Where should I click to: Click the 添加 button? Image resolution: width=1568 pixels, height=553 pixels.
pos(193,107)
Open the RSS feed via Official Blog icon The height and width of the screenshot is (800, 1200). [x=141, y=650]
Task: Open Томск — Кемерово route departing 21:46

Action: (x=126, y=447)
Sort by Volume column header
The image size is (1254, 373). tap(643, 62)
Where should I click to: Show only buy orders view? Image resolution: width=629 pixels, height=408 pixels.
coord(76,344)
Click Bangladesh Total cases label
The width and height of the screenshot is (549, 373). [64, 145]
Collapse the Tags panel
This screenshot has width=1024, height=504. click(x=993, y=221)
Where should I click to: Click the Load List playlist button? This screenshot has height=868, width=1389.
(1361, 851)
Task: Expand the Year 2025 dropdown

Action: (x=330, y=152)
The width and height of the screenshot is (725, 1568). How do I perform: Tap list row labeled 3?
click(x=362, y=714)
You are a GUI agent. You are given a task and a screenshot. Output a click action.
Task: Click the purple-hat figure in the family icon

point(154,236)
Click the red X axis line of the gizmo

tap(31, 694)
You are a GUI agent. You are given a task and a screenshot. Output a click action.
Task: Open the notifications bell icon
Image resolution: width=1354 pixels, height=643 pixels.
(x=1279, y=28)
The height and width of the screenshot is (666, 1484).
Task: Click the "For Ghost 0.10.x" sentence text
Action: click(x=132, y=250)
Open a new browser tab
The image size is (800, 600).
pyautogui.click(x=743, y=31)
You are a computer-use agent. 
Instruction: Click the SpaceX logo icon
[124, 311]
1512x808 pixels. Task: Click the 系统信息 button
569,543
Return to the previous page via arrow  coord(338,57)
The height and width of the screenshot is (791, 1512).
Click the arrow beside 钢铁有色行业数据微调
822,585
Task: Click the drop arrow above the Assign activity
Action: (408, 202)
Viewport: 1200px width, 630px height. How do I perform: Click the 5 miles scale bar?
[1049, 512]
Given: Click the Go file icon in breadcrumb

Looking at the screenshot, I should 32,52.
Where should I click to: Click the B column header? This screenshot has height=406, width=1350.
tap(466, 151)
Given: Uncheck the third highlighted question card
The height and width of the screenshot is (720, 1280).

Exercise requirements —
Each line from the one with "Task: Open the notifications bell icon" through the end of the entries above is to be returned word for word. Nothing else belongs in the answer.

Answer section —
Task: Open the notifications bell icon
Image resolution: width=1354 pixels, height=643 pixels.
(x=1279, y=28)
The height and width of the screenshot is (666, 1484).
Task: Click the "For Ghost 0.10.x" sentence text
Action: click(x=132, y=250)
Open a new browser tab
The image size is (800, 600).
pyautogui.click(x=743, y=31)
You are a computer-use agent. 
Instruction: Click the SpaceX logo icon
[124, 311]
1512x808 pixels. Task: Click the 系统信息 button
569,543
Return to the previous page via arrow  coord(338,57)
The height and width of the screenshot is (791, 1512).
Click the arrow beside 钢铁有色行业数据微调
822,585
Task: Click the drop arrow above the Assign activity
Action: (408, 202)
Viewport: 1200px width, 630px height. How do I perform: Click the 5 miles scale bar?
[1049, 512]
Given: Click the Go file icon in breadcrumb

Looking at the screenshot, I should 32,52.
Where should I click to: Click the B column header? This screenshot has height=406, width=1350.
tap(466, 151)
Given: Uncheck the third highlighted question card
The height and width of the screenshot is (720, 1280).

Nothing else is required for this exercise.